Element lookup records>
********

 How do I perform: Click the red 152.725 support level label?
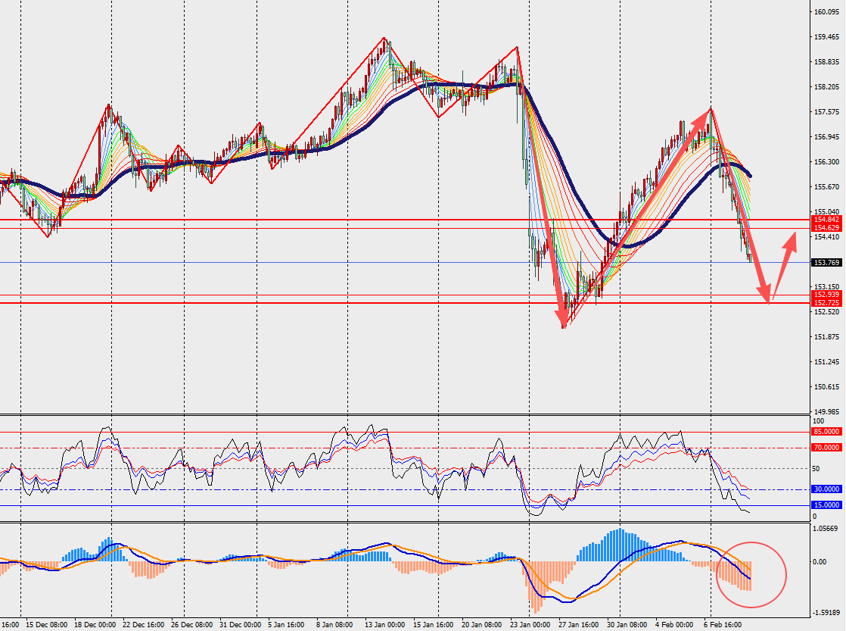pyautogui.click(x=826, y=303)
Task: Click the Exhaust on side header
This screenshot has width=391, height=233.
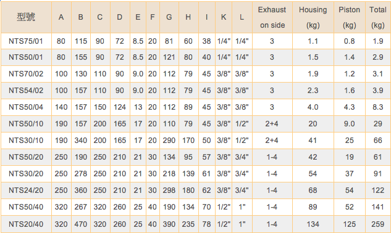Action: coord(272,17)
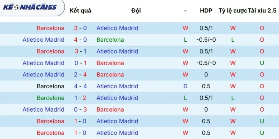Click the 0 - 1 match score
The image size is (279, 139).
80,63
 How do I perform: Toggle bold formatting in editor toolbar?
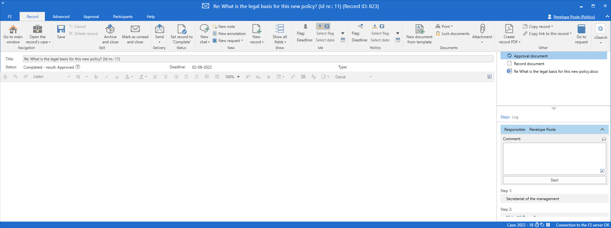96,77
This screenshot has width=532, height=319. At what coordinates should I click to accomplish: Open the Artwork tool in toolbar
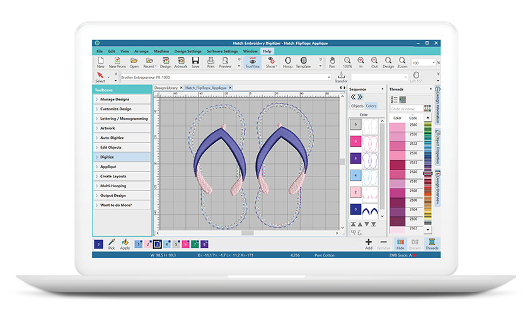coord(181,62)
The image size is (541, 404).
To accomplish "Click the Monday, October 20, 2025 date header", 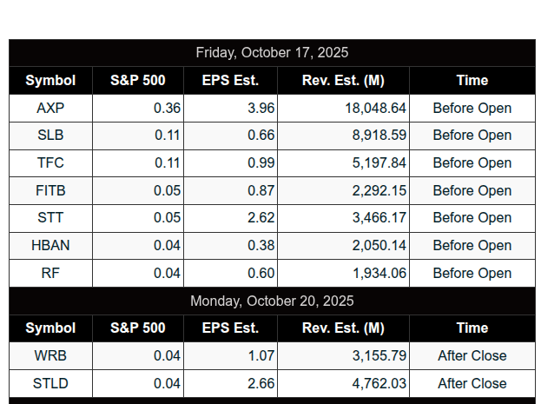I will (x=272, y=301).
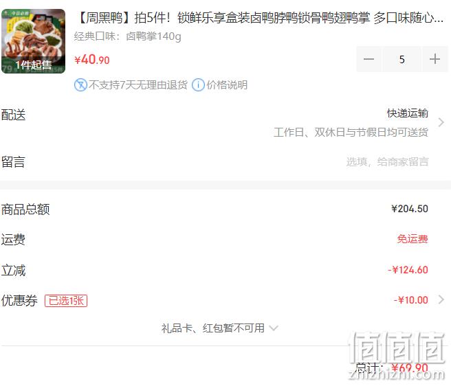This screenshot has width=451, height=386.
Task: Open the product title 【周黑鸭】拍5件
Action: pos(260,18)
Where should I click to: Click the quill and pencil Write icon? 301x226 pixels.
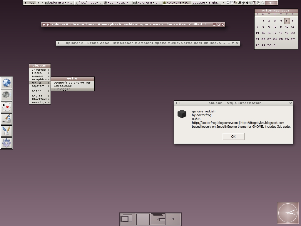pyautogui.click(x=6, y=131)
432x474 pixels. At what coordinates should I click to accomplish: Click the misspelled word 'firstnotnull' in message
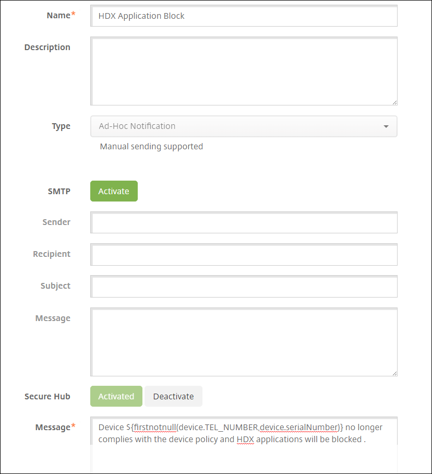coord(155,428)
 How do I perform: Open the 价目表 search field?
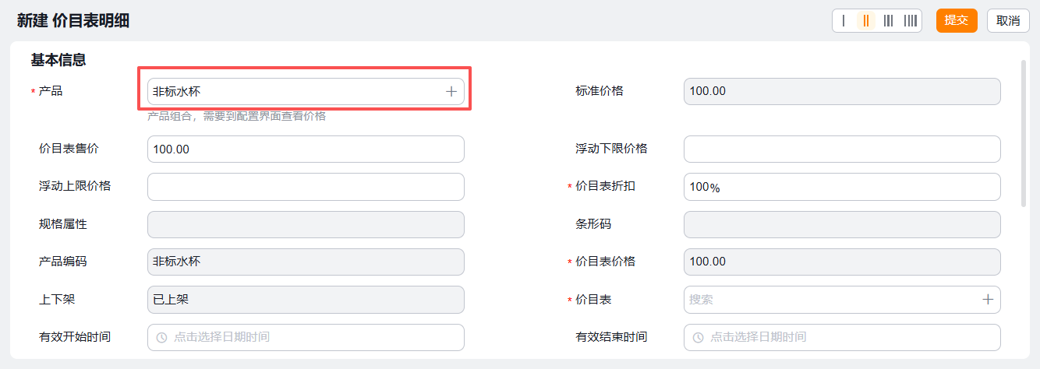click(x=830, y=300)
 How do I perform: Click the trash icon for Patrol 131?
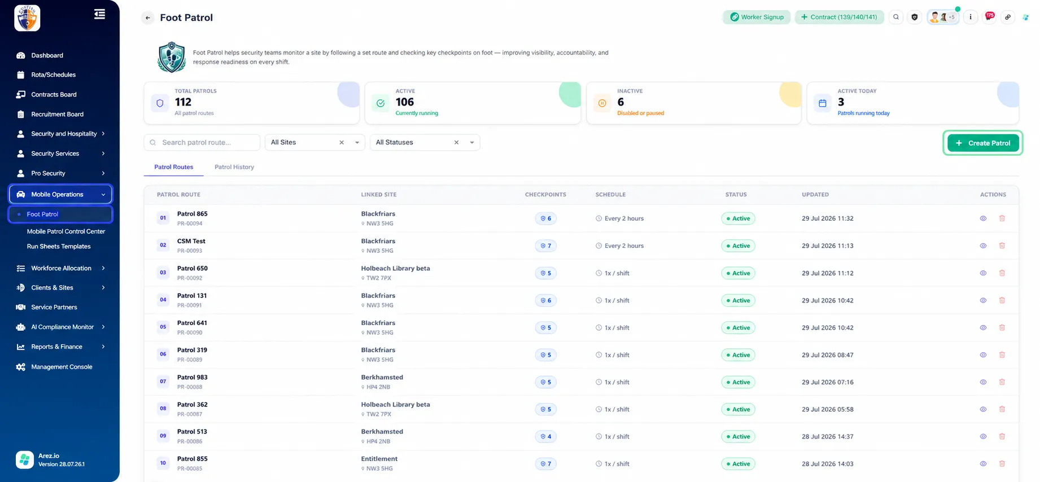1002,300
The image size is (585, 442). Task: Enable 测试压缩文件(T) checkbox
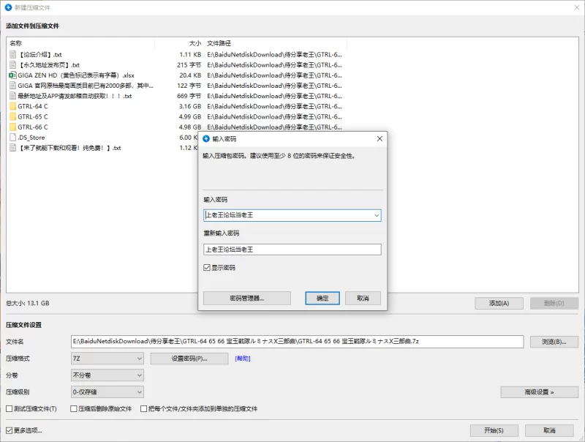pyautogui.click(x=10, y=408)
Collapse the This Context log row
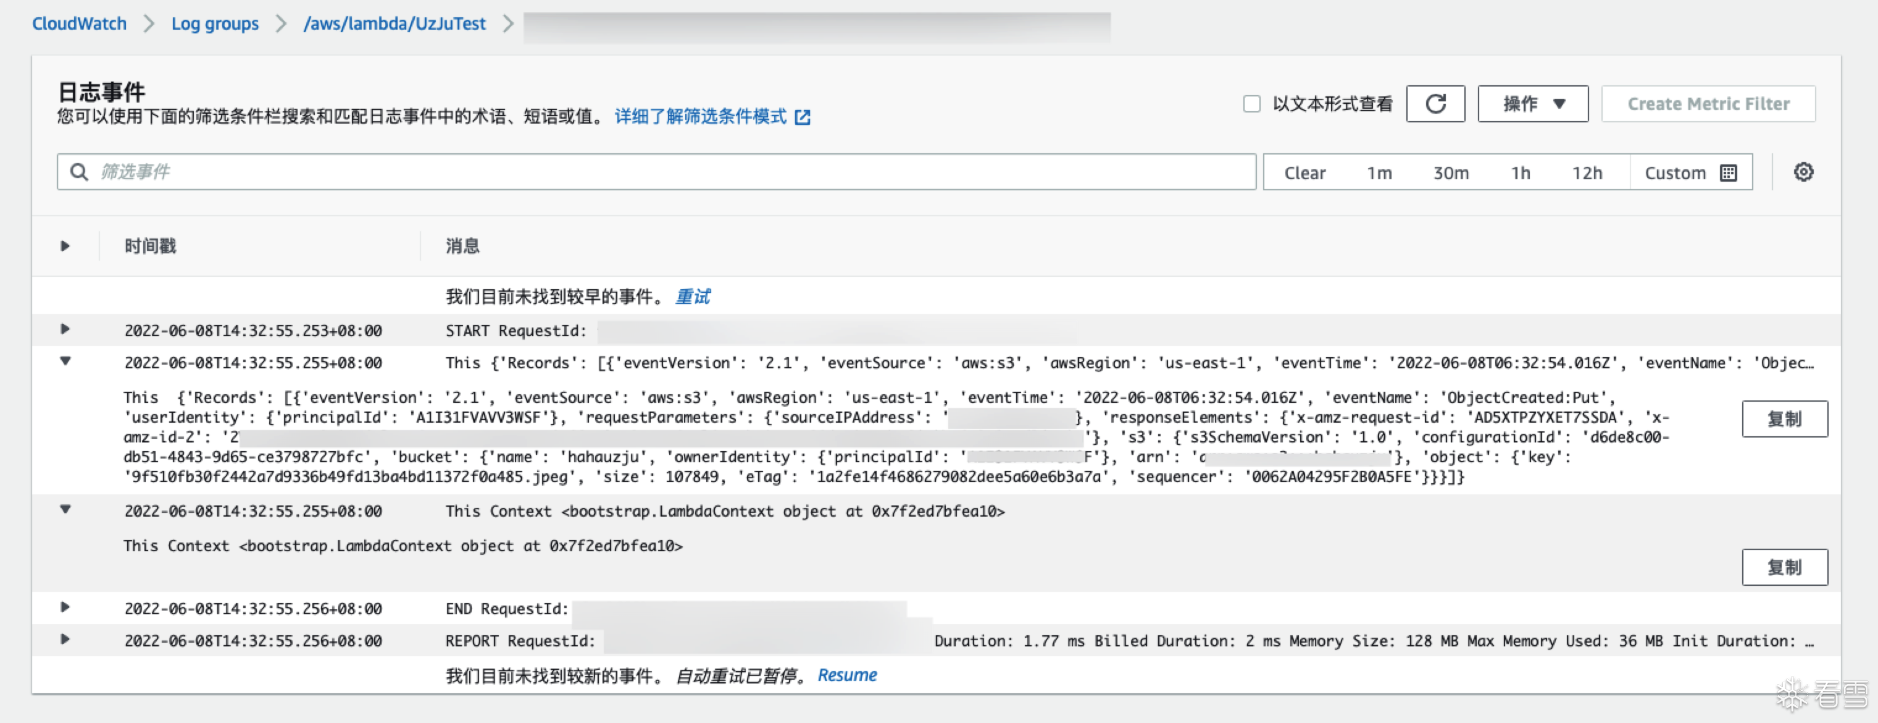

********

Short task> Convert the lines above into a JSON list of strings, one string per line, starting at the line that contains "Where should I" and ending at the last line of the records. Skip blank lines and leave out the pictures.

Result of this exercise>
[
  "Where should I click to: Click the quill and pencil Write icon? 301x226 pixels.",
  "pyautogui.click(x=6, y=131)",
  "432x474 pixels. At what coordinates should I click to accomplish: Click the misspelled word 'firstnotnull' in message",
  "coord(155,428)",
  " How do I perform: Open the 价目表 search field?",
  "click(x=830, y=300)",
  " How do I perform: Click the trash icon for Patrol 131?",
  "1002,300",
  "The image size is (585, 442). Task: Enable 测试压缩文件(T) checkbox",
  "pyautogui.click(x=10, y=408)",
  "Collapse the This Context log row"
]